[Task brief] Beginning at the line that includes "Saudi Arabia (188, 1403)", print each remaining line of the data word for word. Output nothing else.

[Entries shown]
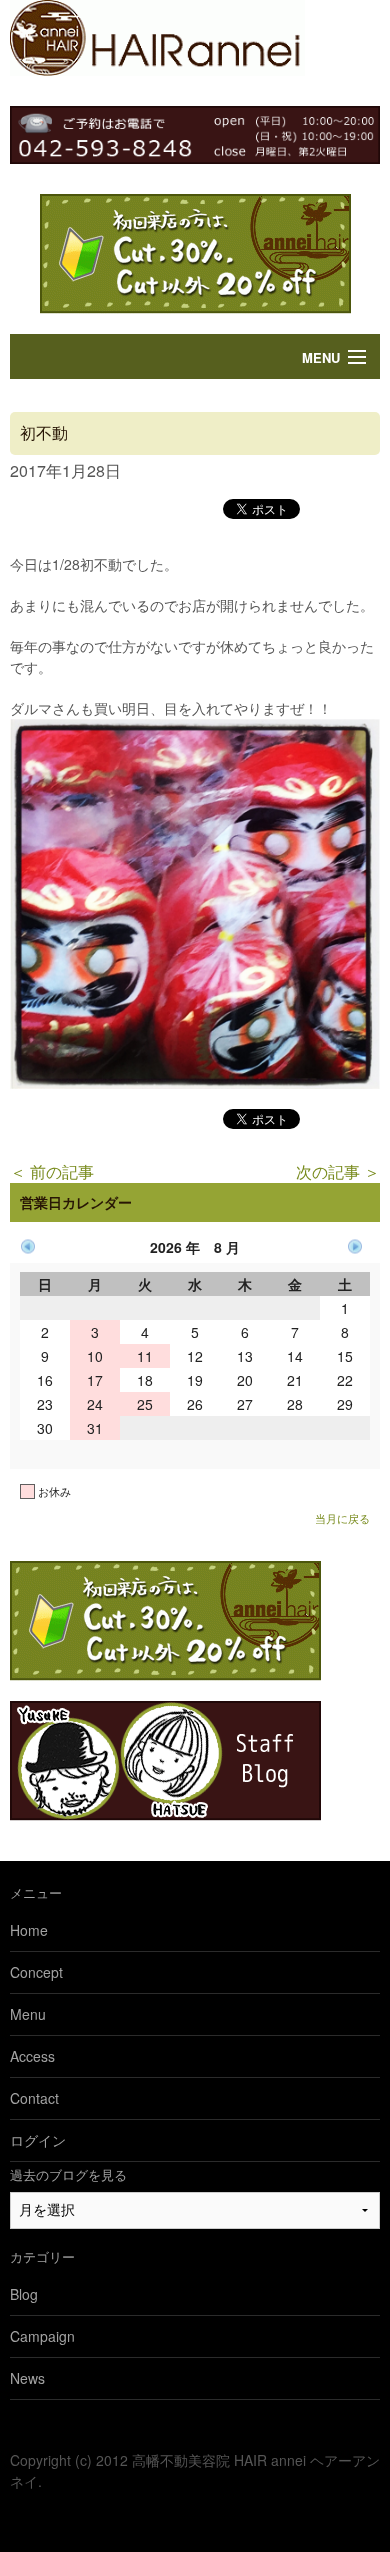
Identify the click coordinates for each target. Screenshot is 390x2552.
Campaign (42, 2336)
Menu (321, 357)
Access (32, 2056)
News (27, 2378)
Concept (36, 1972)
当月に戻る (342, 1518)
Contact (34, 2098)
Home (29, 1930)
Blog (24, 2294)
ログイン (38, 2140)
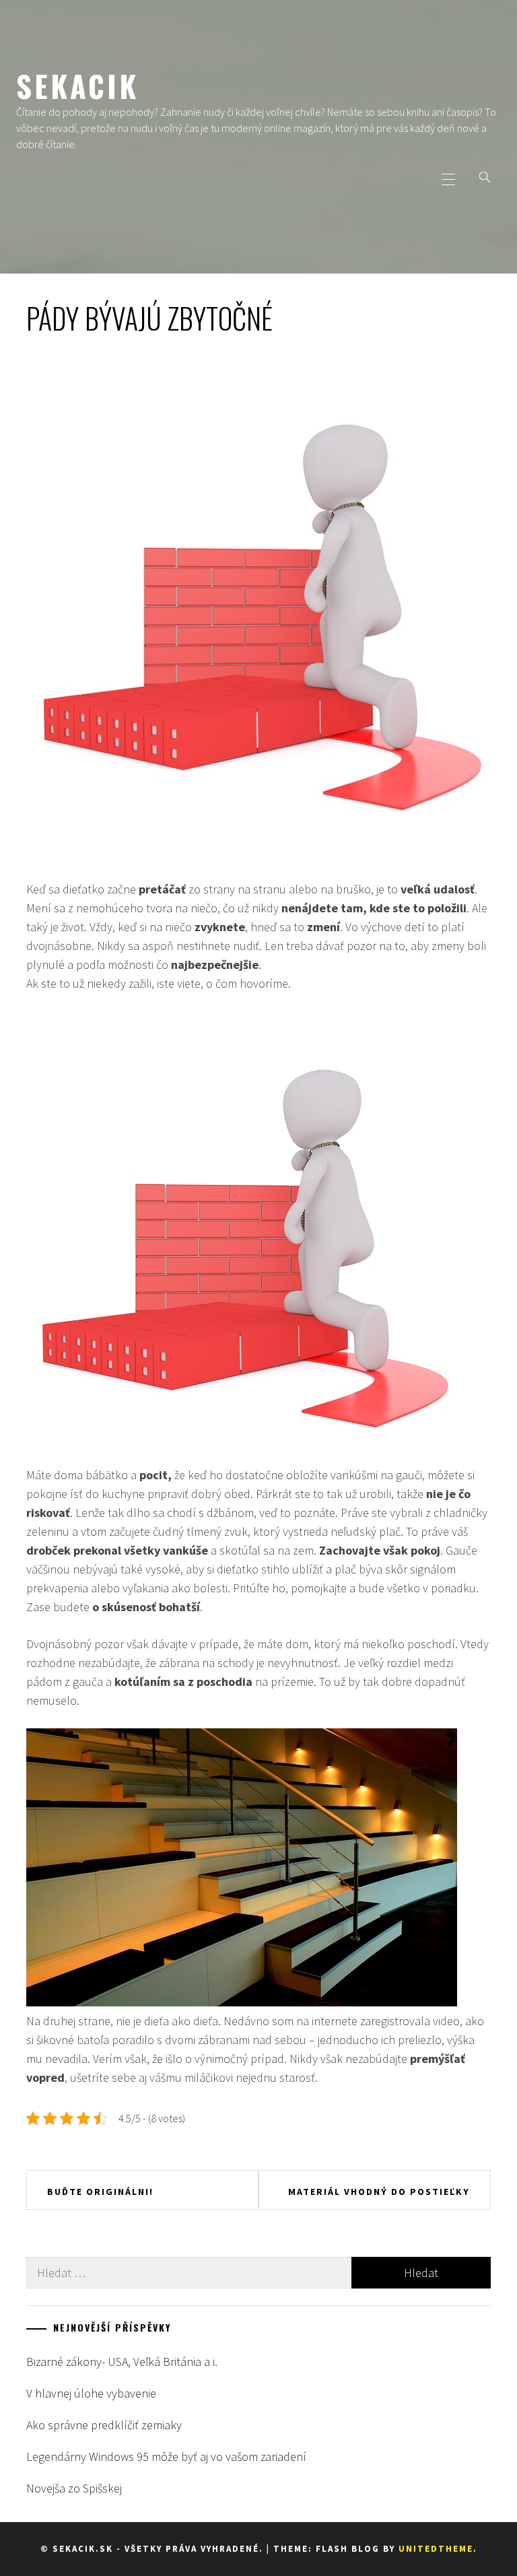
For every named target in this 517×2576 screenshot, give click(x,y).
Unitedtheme (436, 2548)
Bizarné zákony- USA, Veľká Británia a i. (121, 2361)
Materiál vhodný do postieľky (379, 2191)
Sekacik (77, 85)
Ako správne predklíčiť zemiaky (104, 2425)
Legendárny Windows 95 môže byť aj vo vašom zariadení (166, 2456)
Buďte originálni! (100, 2191)
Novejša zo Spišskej (74, 2488)
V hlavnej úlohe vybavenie (91, 2393)
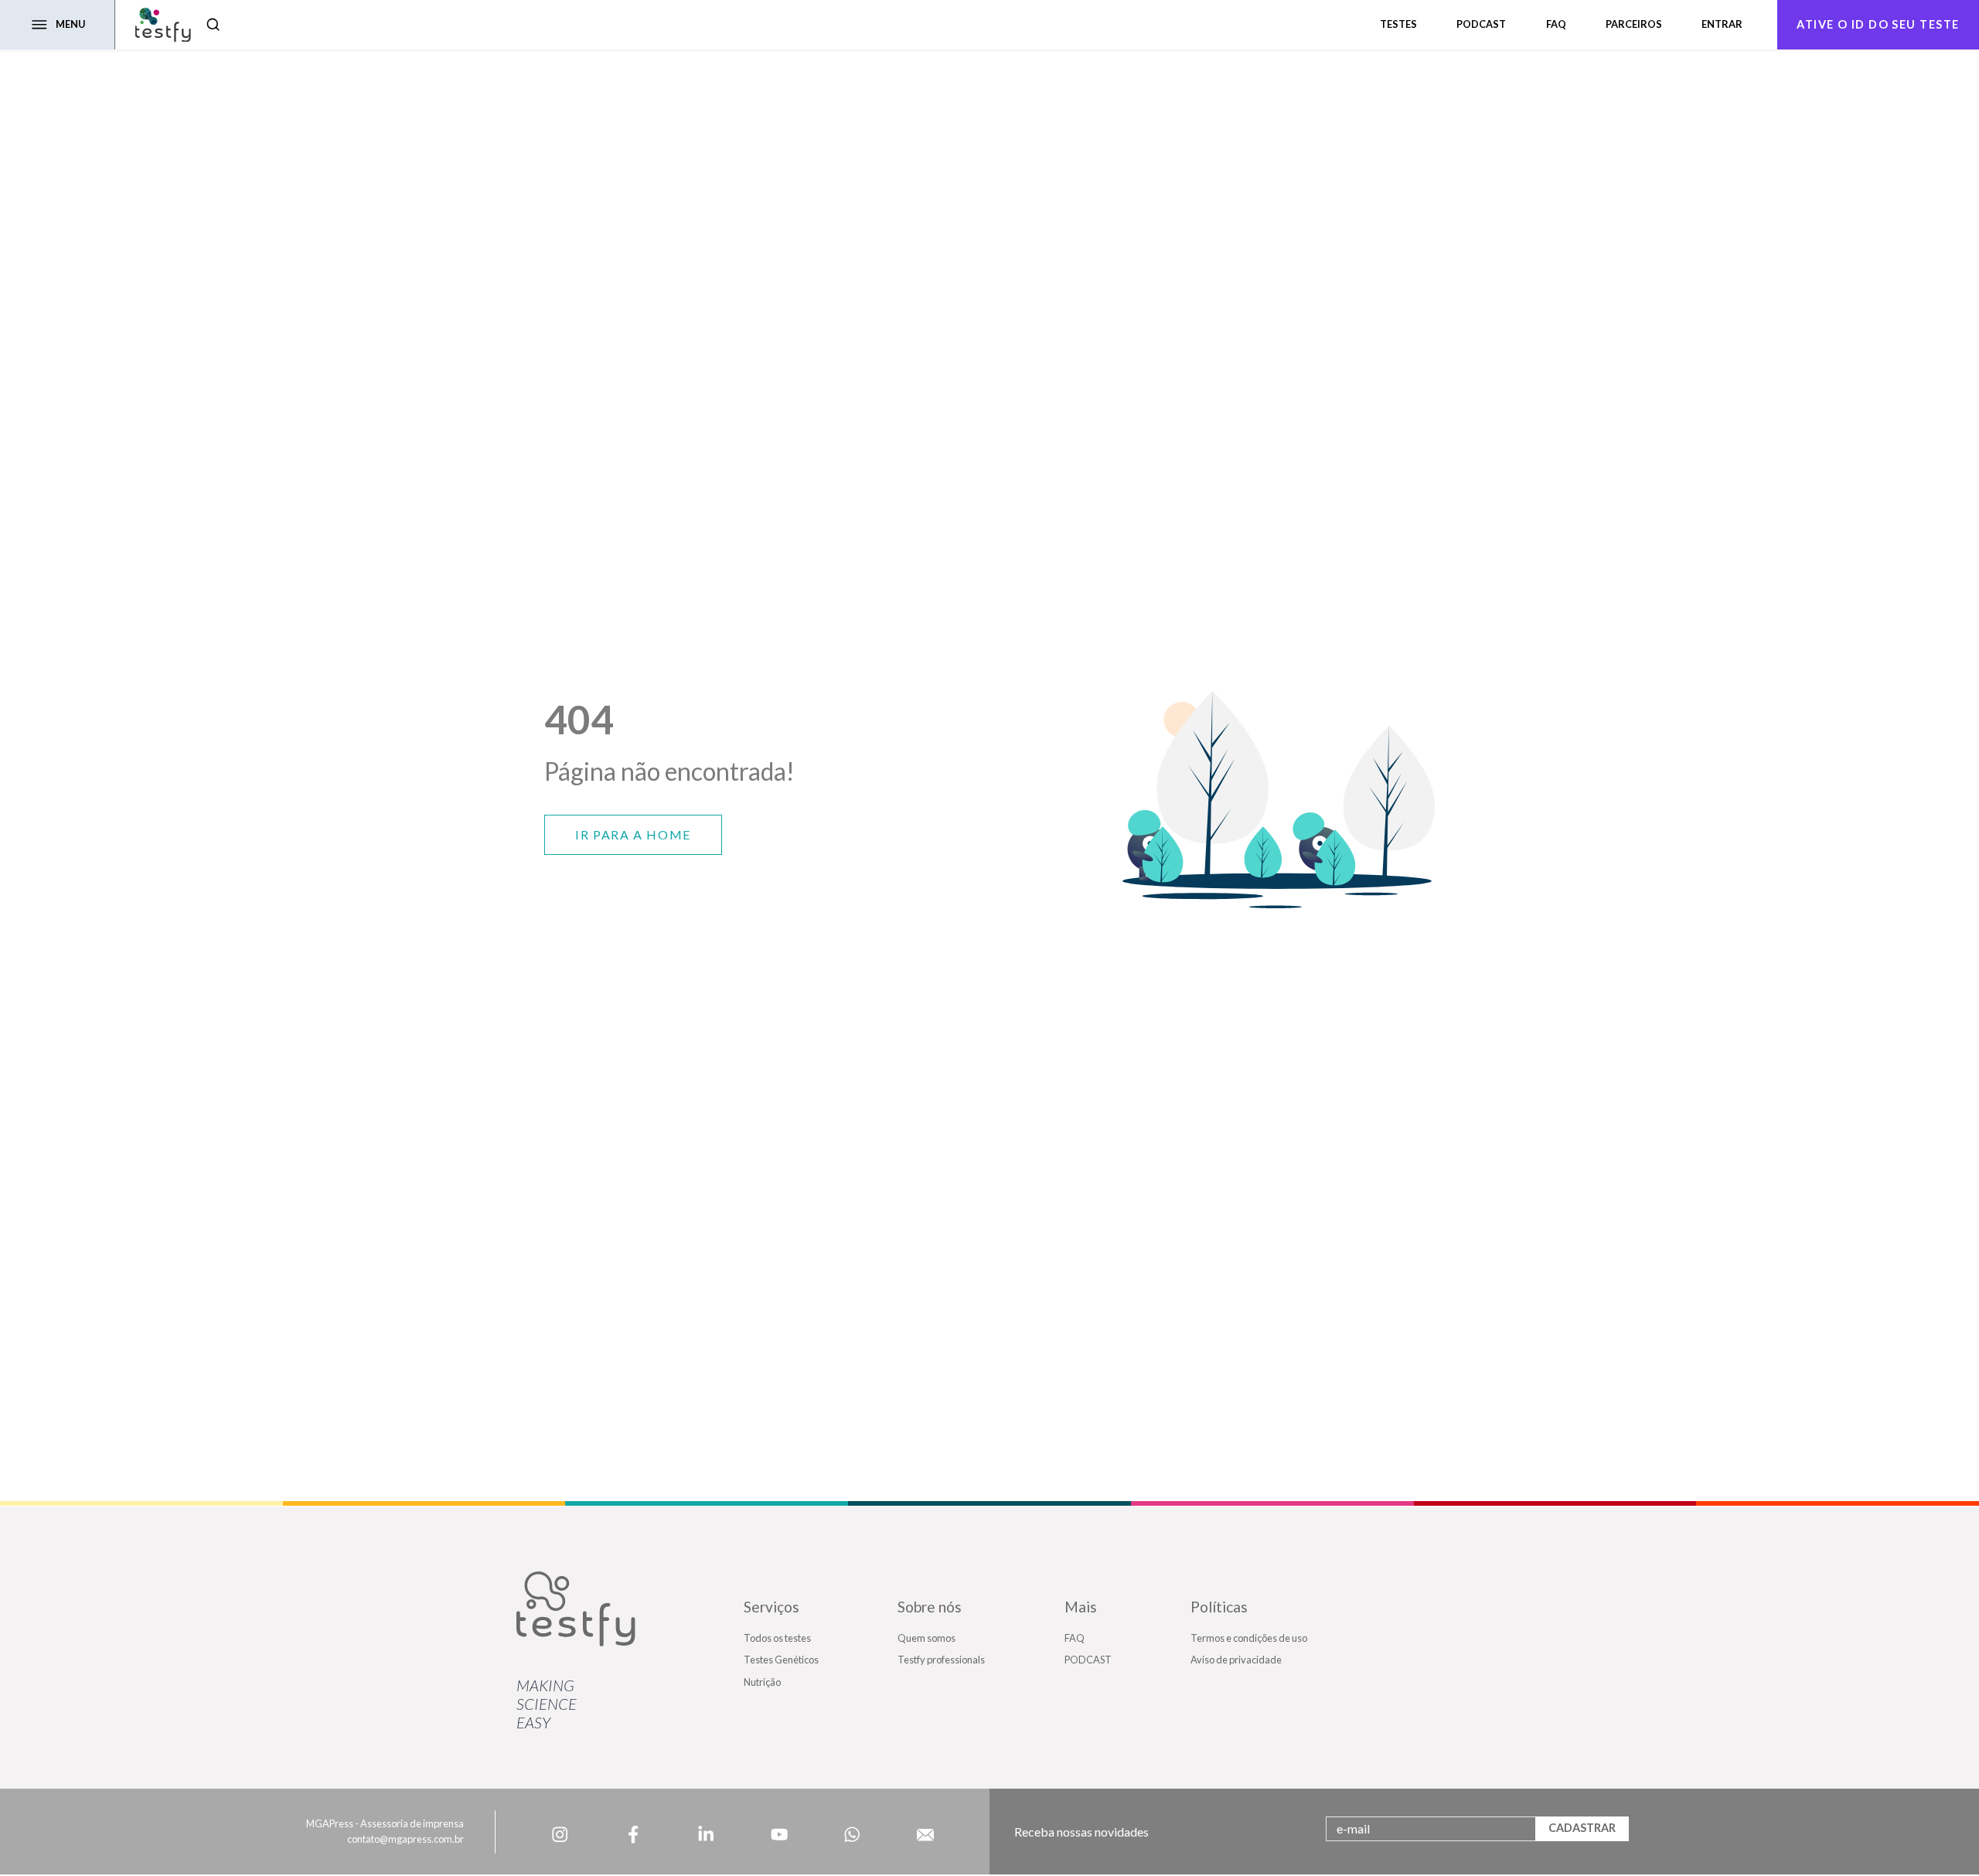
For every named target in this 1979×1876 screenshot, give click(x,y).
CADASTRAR (1582, 1827)
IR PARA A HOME (632, 834)
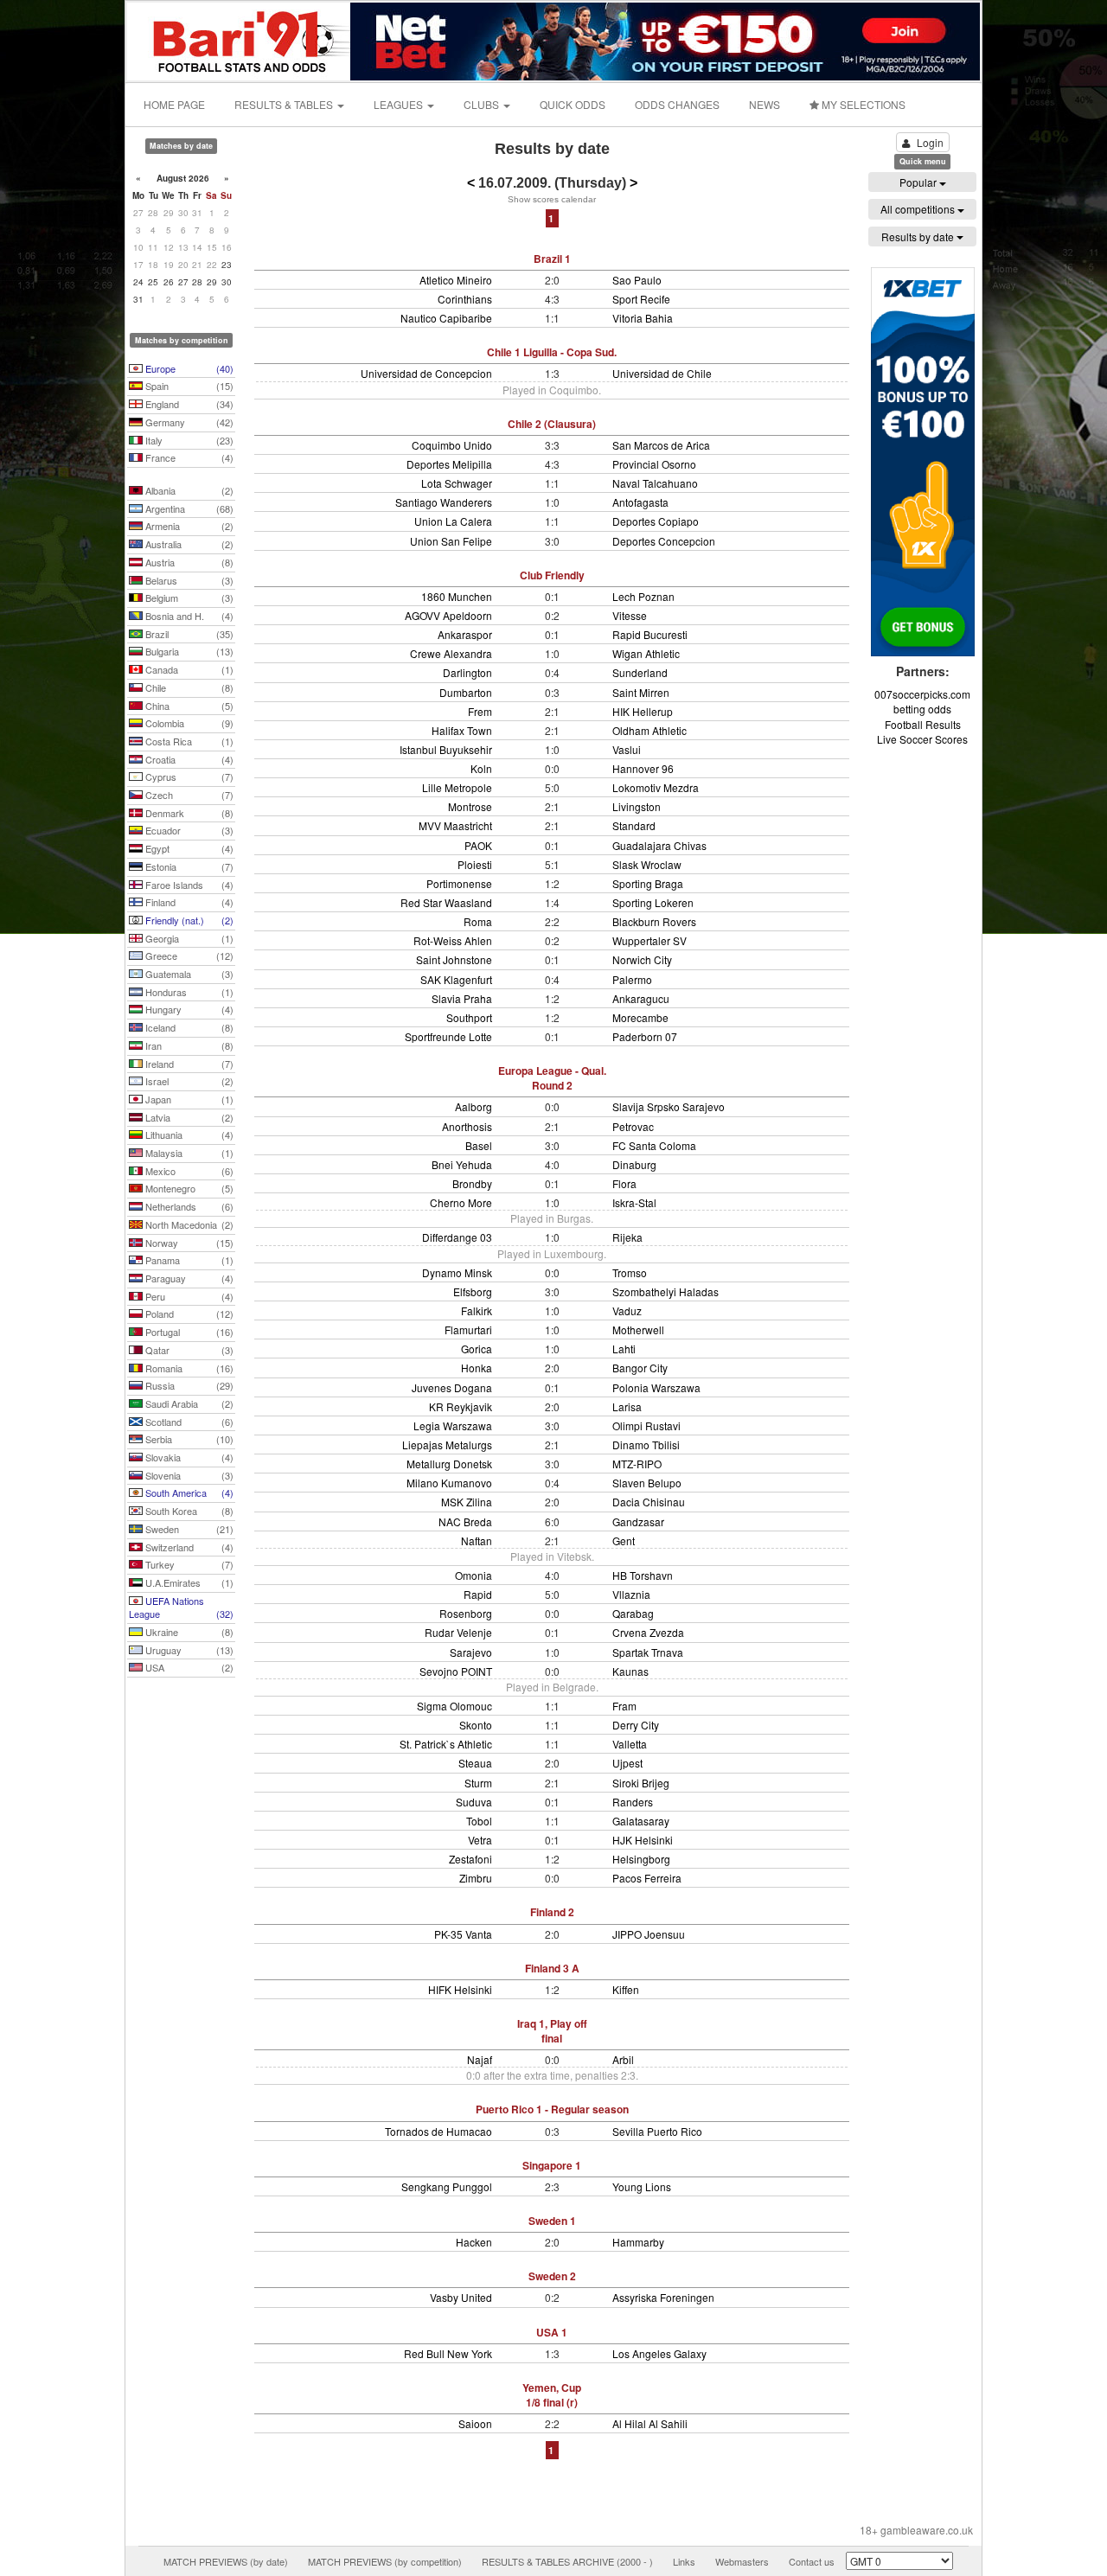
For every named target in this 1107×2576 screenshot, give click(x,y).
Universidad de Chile (662, 373)
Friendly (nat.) (188, 920)
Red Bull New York (448, 2353)
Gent (623, 1540)
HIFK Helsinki (460, 1989)
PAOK (478, 845)
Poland (188, 1313)
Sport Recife (641, 298)
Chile (188, 687)
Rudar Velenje (458, 1632)
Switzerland (188, 1547)
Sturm (478, 1782)
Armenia (188, 526)
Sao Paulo (637, 279)
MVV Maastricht (455, 825)
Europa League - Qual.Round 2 (552, 1078)
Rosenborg (465, 1613)
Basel (478, 1145)
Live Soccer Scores (922, 739)
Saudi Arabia (188, 1403)
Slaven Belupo (646, 1482)
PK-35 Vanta (463, 1934)
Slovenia (188, 1475)
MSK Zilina (466, 1501)
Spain (188, 386)
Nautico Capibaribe (446, 317)
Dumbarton (465, 692)
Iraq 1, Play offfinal (552, 2031)
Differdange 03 (457, 1237)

[Result of this task]
Saudi Arabia (188, 1403)
Slaven Belupo (646, 1482)
PK-35 Vanta (463, 1934)
Slovenia (188, 1475)
MSK Zilina (466, 1501)
Spain (188, 386)
Nautico Capibaribe (446, 317)
Dumbarton (465, 692)
Iraq 1, Play offfinal (552, 2031)
Differdange 03 (457, 1237)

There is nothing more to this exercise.